Summary of conductance and resting potential data. A: mean maximal inward rectifier conductance measured from utricle type II hair cells under the experimental conditions labeled at the bottom of the x-axis: Kir2.1 heterozygotes (−Het), Kir2.1 homozygotes (−KO), wild-type + 100 μM BaCl₂ (+BaCl₂), wild-type transfected with Ad-mKir2.1-G144S (+G144S), and Kir2.1 homozygotes transfected with wild-type hKir2.1 (+hKir2.1). Error bars indicate SD. ***P < 0.001 relative to wild-type cells. The number of samples for each bar is indicated on the graph. B: mean resting potentials for the same experimental conditions indicated in A. Error bars indicate SD. ***P < 0.001 relative to wild-type cells. The number of samples for each bar is indicated on the graph. C: scatter plot of resting potential as a function of inward rectifier conductance derived from the data shown in A and B. All data under all conditions, for which we had both measurements from the same cell, are plotted (n = 103 cells). The data were fit with a linear regression (diagonal line), which had a slope of −1.2 mV/nS, a y-intercept of −51 mV, and a correlation coefficient of 0.66.

Fig. 9.

Membrane responses recorded in current-clamp mode under various experimental conditions.
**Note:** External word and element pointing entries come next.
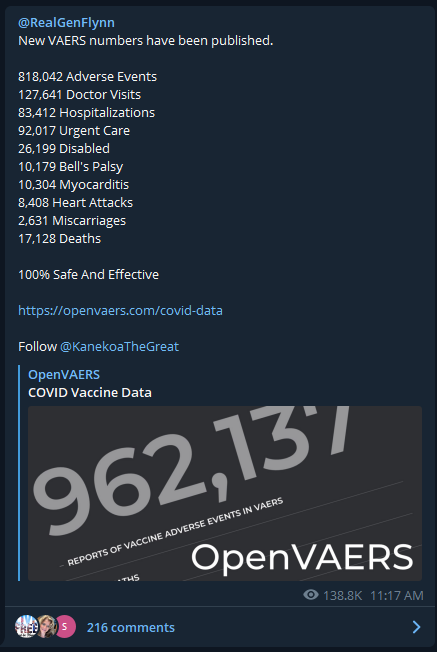Click the "818,042 Adverse Events" text line

tap(87, 77)
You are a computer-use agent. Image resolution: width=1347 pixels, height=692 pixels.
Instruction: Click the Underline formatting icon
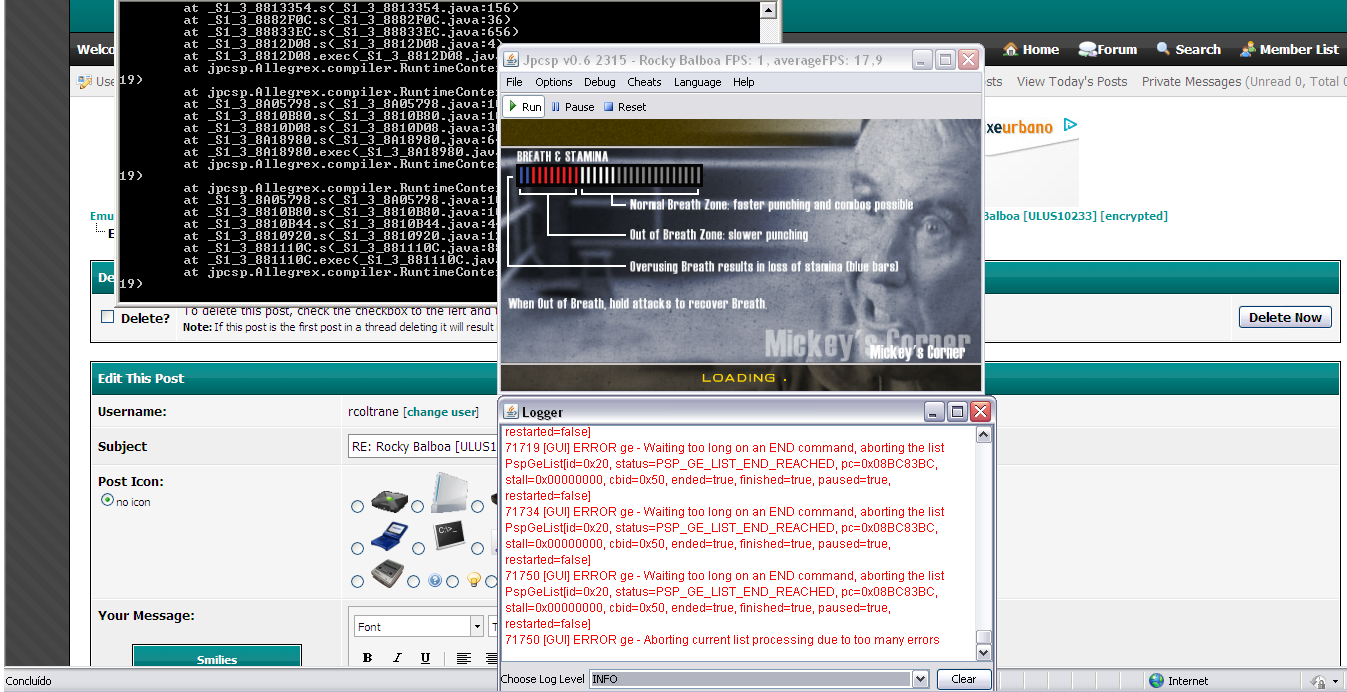(425, 658)
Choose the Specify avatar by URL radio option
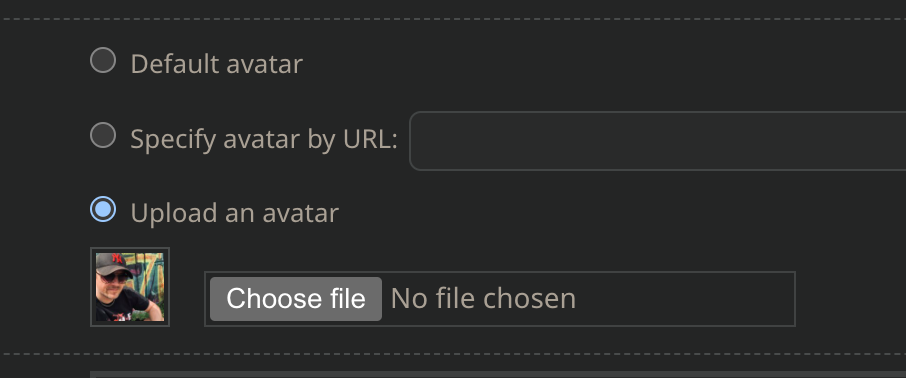Image resolution: width=906 pixels, height=378 pixels. [103, 135]
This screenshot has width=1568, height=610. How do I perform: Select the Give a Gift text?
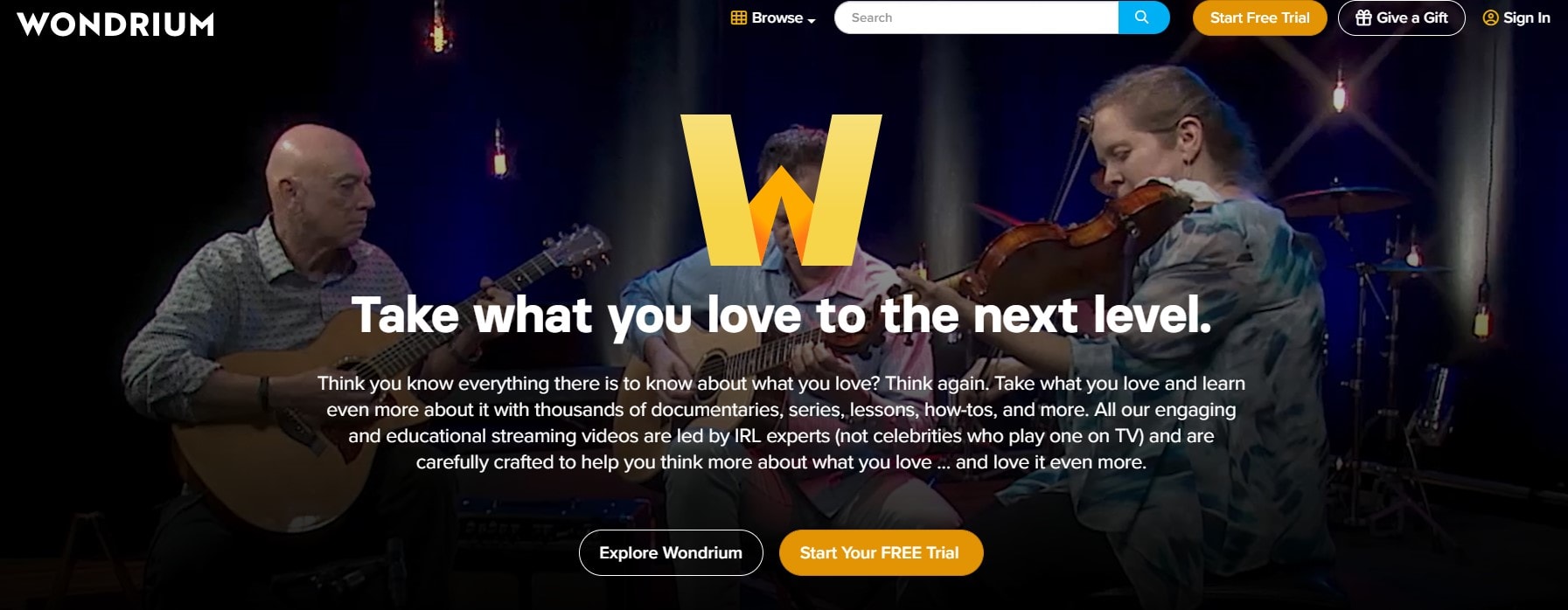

Membrane potentials were evoked in type II hair cells by current steps that ranged from −40 to 30 pA in 10 pA. The voltage protocol shown at the bottom of E and the scale bars shown in A apply to all panels. A: representative responses recorded from wild-type cells at P2. B: data recorded from a Kir2.1^+/− heterozygous cell at P1. C: membrane potentials recorded from a Kir2.1^−/− homozygous cell at P0 + 7 days in culture. D: wild-type cell (P7) exposed to 100 μM BaCl₂. E: data from a GFP-positive, wild-type cell transfected with Ad-Kir2.1-G144S for 24 h at P0 and maintained in culture for 12 days. F: data from a GFP-positive Kir2.1^−/− hair cell excised at P0, transfected with wild-type Ad-hKir2.1 for 24 h, and maintained in culture for 3 days.

Fig. 10.

. Mean voltage-current relationships and membrane time constants measured under various experimental conditions. A: mean V(I) curves extracted from current-clamp responses to current steps between −40 and 30 pA. Responses from 10 cells were measured before (green) and after (black) application of 100 μM BaCl₂. Error bars show SE. The dotted line represents −90 mV, the negative limit of the physiological range of membrane potentials. B: mean V(I) relations for 10 Kir2.1^+/− cells (green) and 10 Kir2.1^−/− cells (black). C: mean V(I) relations for 4 GFP-positive wild-type cells exposed to Ad-Kir2.1-G144S (black) and 8 GFP-positive Kir2.1^−/− cells exposed to Ad-hKir2.1 (green). D: mean membrane time constants taken from exponential fits to voltage responses evoked by −40 pA current steps. The various experimental conditions are labeled at the bottom of the x-axis: wild-type (+/+; WT), Kir2.1 heterozygotes (+/−; −Het), Kir2.1 homozygotes (−/−; −KO), wild-type + 100 μM BaCl₂ (+BaCl₂), wild-type transfected with Ad-Kir2.1-G144S (+G144S), and Kir2.1 homozygotes transfected with wild-type hKir2.1 (+hKir2.1). The number of cells for each group is indicated on the graph. Error bars represent SD. ***P < 0.001 relative to wild-type cells.